> **Work request**
Where the listing below has a line containing "The height and width of the screenshot is (674, 1264).", output that line and all lines after it, verbatim, and no others.

> **Supplied material**

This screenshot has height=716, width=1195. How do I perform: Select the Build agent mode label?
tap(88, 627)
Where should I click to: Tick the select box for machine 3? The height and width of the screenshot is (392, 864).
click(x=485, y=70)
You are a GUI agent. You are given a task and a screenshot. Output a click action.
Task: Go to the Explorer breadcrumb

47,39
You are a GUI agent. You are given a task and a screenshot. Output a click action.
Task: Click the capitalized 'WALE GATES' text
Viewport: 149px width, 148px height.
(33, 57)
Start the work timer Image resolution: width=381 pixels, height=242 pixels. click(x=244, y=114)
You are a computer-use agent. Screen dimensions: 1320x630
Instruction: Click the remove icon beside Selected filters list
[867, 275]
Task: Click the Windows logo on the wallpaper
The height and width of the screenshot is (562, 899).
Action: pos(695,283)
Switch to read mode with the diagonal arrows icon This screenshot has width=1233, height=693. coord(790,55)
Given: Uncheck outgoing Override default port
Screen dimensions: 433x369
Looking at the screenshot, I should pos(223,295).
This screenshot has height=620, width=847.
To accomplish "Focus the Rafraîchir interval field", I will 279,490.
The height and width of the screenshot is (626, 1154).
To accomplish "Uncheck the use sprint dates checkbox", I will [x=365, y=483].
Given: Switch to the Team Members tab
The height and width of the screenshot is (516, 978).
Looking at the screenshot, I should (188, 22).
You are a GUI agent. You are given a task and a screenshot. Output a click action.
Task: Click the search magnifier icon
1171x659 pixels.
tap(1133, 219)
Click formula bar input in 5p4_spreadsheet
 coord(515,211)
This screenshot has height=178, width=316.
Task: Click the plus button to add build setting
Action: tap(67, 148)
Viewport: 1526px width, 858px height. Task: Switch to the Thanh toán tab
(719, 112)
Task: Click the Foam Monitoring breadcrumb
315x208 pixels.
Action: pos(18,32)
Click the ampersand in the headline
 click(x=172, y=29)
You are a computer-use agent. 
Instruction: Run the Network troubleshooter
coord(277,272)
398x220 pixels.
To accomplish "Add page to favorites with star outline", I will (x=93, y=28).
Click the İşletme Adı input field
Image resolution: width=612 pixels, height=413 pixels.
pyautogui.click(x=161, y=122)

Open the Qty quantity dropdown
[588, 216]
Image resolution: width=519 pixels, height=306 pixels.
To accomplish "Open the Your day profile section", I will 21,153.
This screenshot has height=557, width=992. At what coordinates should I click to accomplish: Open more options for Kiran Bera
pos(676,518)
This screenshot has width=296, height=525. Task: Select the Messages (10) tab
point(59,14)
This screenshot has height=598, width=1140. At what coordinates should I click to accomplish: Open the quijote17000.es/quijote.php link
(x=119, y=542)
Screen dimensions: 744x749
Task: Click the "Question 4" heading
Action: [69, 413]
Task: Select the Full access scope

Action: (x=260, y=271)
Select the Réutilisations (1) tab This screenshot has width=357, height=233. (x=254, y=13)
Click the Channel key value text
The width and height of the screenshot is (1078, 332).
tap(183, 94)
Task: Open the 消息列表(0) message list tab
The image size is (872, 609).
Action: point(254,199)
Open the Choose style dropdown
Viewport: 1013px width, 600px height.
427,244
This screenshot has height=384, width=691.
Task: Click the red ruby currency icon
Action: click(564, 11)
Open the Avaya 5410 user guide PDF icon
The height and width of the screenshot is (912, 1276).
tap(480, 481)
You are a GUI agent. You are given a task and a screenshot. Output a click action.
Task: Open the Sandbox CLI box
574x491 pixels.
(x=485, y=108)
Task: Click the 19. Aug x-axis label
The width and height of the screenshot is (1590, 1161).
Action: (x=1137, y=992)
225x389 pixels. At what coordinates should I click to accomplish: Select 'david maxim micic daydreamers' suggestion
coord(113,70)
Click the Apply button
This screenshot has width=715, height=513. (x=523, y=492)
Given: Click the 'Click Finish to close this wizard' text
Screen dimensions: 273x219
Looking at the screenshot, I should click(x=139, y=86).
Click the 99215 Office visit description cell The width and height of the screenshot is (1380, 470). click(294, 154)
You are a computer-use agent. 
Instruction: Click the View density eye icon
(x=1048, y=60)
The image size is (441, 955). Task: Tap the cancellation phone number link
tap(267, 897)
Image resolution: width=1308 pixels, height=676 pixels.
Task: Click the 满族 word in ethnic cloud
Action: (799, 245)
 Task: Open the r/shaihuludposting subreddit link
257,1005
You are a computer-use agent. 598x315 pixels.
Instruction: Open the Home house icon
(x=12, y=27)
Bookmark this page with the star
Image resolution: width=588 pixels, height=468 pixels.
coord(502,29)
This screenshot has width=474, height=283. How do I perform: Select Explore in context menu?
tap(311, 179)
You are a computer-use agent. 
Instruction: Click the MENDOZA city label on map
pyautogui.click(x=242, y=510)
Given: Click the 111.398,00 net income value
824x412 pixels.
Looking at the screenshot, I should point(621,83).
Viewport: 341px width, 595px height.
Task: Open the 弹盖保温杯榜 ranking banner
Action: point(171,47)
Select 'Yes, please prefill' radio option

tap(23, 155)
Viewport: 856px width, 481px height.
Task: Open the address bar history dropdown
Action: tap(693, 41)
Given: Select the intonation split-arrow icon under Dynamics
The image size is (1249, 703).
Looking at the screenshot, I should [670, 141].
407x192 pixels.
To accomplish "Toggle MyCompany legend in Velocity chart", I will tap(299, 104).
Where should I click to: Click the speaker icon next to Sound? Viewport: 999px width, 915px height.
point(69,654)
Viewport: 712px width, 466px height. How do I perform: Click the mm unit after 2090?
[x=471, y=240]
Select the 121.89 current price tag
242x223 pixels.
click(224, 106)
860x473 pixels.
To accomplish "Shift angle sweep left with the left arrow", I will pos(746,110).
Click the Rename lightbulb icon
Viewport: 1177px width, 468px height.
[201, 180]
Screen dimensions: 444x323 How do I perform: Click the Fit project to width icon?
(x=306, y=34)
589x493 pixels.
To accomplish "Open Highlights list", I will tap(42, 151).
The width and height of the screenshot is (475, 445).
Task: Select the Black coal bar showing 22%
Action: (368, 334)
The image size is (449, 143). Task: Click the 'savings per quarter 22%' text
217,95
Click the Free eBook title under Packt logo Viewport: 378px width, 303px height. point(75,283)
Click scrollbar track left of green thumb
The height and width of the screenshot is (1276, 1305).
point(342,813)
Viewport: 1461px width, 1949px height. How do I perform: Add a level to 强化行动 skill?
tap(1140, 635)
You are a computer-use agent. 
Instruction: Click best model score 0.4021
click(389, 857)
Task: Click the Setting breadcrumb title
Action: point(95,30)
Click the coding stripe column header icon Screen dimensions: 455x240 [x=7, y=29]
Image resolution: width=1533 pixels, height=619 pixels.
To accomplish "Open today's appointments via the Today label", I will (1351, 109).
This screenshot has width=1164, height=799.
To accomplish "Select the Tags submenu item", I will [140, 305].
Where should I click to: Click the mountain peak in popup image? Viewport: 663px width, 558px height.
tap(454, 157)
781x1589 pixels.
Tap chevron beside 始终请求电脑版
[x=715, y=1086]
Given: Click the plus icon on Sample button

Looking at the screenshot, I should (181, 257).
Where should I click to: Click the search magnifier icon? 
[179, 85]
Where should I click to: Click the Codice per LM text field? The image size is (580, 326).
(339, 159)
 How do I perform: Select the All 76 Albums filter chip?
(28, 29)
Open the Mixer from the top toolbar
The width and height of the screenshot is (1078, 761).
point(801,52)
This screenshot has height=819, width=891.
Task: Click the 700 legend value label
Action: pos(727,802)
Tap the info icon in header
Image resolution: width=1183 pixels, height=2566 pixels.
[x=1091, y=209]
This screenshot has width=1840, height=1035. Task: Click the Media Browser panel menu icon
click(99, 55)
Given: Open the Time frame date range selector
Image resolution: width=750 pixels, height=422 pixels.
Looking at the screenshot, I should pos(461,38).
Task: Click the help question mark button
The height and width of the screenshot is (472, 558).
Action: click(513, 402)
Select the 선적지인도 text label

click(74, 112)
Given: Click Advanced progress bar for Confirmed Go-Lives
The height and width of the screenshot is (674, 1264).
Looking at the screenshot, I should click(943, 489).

> **The answer**
The height and width of the screenshot is (674, 1264).
Looking at the screenshot, I should click(943, 489).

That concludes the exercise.